The cause is unknown, but factors that may be involved include hormones called human chorionic gonadotropin and estrogen. Other possibilities are younger age of the mother, body weight (obesity), no previous completed pregnancies, first pregnancy, and history of HG in prior pregnancies. Biological, psychological, and social factors may all play a role.
Symptoms usually begin between the fourth and eighth week of pregnancy and last until 16 weeks or more. Most women vomit often throughout the day, with few if any symptom-free periods. Other symptoms include severe nausea, weight loss, reduced urination, headaches, confusion, fainting, and jaundice. Dehydration is indicated by ketones in urine, increased pulse rate, and lower blood pressure.
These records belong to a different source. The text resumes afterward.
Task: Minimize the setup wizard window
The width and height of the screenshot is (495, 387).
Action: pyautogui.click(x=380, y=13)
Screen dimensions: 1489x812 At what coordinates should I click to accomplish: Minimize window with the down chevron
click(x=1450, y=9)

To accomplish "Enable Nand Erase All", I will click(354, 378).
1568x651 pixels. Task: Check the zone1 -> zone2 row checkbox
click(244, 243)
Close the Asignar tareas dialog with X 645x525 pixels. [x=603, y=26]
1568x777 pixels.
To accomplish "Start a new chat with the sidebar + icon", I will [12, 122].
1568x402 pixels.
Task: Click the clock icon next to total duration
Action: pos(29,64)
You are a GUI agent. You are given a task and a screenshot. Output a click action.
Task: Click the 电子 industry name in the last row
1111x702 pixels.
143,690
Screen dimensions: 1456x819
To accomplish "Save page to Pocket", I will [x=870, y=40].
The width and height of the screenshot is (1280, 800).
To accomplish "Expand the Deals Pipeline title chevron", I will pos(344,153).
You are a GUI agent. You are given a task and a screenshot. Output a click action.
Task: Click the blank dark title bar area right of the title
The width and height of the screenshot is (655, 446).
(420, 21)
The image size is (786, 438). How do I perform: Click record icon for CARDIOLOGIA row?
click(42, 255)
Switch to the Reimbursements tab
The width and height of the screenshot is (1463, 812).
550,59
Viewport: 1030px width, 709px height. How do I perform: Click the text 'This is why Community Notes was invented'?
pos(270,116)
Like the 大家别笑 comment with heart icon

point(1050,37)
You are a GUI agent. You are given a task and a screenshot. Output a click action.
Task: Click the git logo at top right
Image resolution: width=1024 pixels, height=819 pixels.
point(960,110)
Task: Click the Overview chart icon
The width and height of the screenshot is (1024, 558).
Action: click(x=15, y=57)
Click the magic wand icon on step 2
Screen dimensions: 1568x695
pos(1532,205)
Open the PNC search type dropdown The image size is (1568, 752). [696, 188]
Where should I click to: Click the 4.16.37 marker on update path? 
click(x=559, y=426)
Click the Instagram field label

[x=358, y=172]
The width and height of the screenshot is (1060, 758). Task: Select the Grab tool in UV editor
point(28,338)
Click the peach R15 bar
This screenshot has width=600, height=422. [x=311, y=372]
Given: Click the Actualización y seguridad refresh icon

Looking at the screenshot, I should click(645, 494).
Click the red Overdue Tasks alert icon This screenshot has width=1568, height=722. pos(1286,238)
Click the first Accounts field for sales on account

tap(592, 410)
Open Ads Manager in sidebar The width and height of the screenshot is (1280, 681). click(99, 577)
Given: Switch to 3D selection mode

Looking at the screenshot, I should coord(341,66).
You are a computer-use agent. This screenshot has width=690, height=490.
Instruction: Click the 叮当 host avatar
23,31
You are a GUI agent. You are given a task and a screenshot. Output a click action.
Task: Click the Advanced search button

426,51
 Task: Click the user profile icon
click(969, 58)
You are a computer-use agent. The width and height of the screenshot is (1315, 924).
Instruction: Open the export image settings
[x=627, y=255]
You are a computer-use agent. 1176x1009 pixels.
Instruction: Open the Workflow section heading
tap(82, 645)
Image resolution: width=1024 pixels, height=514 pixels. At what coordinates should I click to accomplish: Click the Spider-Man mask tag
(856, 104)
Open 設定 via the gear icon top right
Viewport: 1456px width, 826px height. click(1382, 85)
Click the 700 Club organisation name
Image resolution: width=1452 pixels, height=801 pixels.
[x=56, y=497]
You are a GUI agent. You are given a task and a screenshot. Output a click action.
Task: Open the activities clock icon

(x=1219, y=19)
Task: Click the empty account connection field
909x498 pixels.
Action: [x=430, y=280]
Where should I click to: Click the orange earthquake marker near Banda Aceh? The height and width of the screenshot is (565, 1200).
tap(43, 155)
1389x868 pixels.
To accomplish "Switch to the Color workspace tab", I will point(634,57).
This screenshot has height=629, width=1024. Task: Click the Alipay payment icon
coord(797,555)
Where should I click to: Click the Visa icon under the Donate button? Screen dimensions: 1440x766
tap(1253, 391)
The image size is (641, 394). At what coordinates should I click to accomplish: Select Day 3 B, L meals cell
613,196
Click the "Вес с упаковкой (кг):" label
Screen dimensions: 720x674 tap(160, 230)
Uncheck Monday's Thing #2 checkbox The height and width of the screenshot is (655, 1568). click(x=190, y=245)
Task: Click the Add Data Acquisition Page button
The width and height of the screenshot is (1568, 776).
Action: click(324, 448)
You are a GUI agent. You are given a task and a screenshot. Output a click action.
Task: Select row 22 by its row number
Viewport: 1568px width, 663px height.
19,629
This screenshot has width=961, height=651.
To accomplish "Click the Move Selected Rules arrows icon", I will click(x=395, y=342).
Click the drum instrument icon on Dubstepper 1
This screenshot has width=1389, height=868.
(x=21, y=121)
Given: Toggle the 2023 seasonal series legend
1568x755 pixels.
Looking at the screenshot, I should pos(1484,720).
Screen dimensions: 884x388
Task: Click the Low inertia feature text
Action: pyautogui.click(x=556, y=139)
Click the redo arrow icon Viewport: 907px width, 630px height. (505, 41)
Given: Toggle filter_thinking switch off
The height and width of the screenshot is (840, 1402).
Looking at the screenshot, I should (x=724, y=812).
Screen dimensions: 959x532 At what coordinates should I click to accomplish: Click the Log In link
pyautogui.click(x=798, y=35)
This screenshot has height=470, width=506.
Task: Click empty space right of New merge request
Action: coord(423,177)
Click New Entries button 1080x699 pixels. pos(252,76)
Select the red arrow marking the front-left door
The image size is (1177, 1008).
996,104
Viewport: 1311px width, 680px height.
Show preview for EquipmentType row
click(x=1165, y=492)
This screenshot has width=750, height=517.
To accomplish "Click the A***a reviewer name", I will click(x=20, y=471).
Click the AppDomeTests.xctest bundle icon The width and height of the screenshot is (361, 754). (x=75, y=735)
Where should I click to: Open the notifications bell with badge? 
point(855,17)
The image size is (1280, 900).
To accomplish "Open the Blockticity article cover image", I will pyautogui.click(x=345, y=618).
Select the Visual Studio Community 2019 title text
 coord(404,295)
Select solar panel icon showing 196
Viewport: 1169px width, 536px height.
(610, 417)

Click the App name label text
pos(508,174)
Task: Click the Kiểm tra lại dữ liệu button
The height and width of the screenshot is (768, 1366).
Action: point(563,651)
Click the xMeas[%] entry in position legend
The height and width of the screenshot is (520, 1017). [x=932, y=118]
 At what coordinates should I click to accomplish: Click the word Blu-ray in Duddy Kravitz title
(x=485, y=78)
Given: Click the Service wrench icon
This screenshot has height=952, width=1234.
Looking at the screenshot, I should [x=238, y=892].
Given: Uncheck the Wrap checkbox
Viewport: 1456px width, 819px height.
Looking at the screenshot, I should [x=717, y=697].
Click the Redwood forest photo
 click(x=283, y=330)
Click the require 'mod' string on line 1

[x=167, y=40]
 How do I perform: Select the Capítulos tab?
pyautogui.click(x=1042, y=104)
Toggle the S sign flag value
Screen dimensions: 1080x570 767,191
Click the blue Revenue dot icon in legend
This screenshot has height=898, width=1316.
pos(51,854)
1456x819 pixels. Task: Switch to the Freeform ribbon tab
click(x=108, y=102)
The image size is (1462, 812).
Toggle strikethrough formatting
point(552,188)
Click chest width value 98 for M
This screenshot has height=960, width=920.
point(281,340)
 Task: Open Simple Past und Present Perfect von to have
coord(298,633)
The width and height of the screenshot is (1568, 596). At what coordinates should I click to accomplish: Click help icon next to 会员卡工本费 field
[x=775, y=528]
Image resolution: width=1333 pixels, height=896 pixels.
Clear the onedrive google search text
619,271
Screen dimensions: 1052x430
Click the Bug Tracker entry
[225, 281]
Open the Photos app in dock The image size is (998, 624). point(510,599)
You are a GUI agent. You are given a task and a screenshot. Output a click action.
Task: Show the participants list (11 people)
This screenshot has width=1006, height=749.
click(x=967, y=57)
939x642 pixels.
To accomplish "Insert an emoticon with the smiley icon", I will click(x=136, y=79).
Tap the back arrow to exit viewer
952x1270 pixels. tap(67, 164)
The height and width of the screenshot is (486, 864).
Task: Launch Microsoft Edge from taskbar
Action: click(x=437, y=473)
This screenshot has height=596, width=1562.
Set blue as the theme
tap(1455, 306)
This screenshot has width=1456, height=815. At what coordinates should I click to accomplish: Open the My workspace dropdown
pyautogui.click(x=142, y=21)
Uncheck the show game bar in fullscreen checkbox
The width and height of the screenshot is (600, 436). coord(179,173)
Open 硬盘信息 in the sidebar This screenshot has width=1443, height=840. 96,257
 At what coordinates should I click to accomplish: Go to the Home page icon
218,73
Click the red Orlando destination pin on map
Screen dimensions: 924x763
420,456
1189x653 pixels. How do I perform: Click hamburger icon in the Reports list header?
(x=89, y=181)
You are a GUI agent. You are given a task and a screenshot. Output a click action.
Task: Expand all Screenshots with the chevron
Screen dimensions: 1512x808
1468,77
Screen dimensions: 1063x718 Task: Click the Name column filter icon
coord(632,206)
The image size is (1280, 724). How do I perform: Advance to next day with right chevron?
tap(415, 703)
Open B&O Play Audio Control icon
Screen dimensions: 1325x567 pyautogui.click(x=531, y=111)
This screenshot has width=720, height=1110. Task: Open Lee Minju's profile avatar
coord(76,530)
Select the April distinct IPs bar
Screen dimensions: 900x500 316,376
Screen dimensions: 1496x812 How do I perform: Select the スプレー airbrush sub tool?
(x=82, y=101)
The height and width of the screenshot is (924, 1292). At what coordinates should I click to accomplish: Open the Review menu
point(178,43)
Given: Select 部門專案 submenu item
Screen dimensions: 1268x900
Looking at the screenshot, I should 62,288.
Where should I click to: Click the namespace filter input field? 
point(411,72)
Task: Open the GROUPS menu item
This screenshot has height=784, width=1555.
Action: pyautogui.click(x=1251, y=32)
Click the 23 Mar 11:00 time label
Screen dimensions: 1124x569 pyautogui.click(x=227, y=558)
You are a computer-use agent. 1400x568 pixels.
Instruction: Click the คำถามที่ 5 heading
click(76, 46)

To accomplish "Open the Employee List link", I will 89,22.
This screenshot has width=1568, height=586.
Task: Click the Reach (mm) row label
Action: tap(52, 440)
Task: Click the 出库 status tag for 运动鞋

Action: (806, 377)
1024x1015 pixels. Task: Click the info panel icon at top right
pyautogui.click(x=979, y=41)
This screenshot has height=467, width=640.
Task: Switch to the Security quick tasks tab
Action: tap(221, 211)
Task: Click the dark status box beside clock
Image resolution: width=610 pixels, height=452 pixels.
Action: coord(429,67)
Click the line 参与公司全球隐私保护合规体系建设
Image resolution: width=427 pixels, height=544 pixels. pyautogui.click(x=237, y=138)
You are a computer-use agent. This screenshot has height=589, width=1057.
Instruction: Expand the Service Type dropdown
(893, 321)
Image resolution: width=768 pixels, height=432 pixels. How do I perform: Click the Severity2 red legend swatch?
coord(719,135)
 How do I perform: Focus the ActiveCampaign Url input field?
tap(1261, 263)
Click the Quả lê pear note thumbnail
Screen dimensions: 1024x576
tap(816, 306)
The health care provider makes a diagnosis when severe nausea and vomiting lead to weight loss, dehydration, or disturbances in the body’s chemistry. To be sure that nothing else is causing these symptoms, the health care provider may do blood and urine tests. Ultrasonography may also be done.
When symptoms aren’t too bad, eating dry foods such as crackers and small, frequent meals may be enough. Drinking more fluids may help. (If you drink fizzy drinks such as seltzer or other sparkling water, pour it over ice and let it sit for a bit to let some of the fizz out.) Women with HG may need intravenous fluids and vitamins and hospitalization. Medicines to prevent nausea (antiemetics) are for women with severe and long-lasting vomiting. Once fluids can be taken, eating small bland meals and then more food may be possible. If these methods don’t work, drugs or a method of feeding called total parenteral nutrition may be used.